Remote Python Web Scraping on a Grad Student Budget

In the summer of 2021, I taught our department’s annual short course on Python. I enjoyed teaching this class, and there are a lot of good lectures, but my favorite is the day we spend on web scraping—a skill that has a democratizing power. When you know how to scrape, the world opens up. You don’t need a team of research assistants or co-authors to create big data sources. You don’t need to limit your research to data from a few specific cases that are feasible to manually collect.

But scraping is not without its attendant hassles. Collecting a lot of data takes a long time, time in which you need your computer powered on and connected to the internet. You can sidestep some of these problems by uploading your code to a remote cluster, but in my grad student experience, doing so is costly and often infeasible. For me, this has generally meant scraping only on days I won’t be traveling back and forth to campus and only during the day (so I can let my computer sleep at night).

As you can imagine, this workflow is incredibly slow and tedious. I figured there had to be a better way. Enter Google Cloud Platform (this post is in no way sponsored, I just like the product).
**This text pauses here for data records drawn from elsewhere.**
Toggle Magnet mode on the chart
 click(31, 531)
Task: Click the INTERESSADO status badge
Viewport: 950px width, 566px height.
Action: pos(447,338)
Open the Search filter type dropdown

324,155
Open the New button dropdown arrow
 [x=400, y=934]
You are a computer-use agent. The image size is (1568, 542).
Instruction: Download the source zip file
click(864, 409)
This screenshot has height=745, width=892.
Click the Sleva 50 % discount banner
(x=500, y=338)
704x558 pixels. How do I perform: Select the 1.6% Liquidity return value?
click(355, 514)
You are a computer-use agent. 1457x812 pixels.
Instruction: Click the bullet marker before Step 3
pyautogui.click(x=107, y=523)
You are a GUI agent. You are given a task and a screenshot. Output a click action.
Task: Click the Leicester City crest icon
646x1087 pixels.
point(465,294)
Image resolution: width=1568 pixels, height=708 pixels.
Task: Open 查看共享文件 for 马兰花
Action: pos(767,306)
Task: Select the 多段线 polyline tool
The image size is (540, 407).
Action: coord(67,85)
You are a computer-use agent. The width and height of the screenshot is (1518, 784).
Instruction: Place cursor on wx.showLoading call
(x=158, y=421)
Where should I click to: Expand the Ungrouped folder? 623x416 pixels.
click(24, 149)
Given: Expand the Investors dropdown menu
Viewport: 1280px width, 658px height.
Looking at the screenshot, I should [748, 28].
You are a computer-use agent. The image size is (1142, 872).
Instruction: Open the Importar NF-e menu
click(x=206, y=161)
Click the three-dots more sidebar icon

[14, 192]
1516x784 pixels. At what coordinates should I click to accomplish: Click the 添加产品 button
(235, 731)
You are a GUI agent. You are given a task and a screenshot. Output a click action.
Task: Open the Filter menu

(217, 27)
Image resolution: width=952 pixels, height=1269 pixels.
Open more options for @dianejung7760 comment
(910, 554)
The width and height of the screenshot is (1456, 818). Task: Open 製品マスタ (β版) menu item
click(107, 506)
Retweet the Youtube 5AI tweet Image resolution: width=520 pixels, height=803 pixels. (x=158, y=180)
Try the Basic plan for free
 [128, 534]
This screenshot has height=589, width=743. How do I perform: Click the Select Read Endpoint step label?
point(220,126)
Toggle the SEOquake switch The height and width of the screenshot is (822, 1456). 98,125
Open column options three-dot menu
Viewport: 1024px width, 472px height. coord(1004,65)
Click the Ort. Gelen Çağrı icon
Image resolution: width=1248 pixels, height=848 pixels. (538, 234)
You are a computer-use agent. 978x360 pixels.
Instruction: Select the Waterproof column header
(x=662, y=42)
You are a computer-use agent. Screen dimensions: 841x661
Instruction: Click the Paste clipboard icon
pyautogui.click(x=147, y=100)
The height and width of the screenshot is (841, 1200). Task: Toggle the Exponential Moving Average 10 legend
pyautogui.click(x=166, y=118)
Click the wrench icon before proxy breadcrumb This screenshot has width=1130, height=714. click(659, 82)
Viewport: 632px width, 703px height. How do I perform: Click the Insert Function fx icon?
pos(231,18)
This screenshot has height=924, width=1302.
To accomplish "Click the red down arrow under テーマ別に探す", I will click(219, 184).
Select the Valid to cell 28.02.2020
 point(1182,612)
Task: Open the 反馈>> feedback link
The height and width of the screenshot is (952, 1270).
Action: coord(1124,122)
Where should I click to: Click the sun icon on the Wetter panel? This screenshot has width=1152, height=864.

This platform has a ton of tools (most of which I do not understand in the slightest), but for our purposes, Google Cloud Platform allows anyone to create a virtual machine that is always on, always online, scalable, and generally very very cheap. Grad student cheap. YMMV, but I have scraped for two weeks straight for less than 50 cents.1 If this is your first time creating an account, you also get a \$300 credit for three months. I did not know about this resource when I taught the course in 2021, but in the part of the multiverse where I did know about Google Cloud, here is what I shared with my students: Prerequisites: I am assuming you know how to use Python for scraping and have a very basic understanding of bash and the command line. If you need some help with the command line, there is of course stackoverflow or this helpful free book. Getting started with Google Cloud Platform To get started, you’ll need to create a Google Cloud account. Go to https://cloud.google.com, click “Get started for free”, and use your Google account (or create a new one) to sign up. You will need a credit card to complete this process, but if this is your first time signing up for Google Cloud, you’ll get a free \$300 credit to use in your first three months.

Once you complete the sign up process, you’ll be taken back to the main page. Click “console” in the upper right to go to the main dashboard. Accept the terms of service.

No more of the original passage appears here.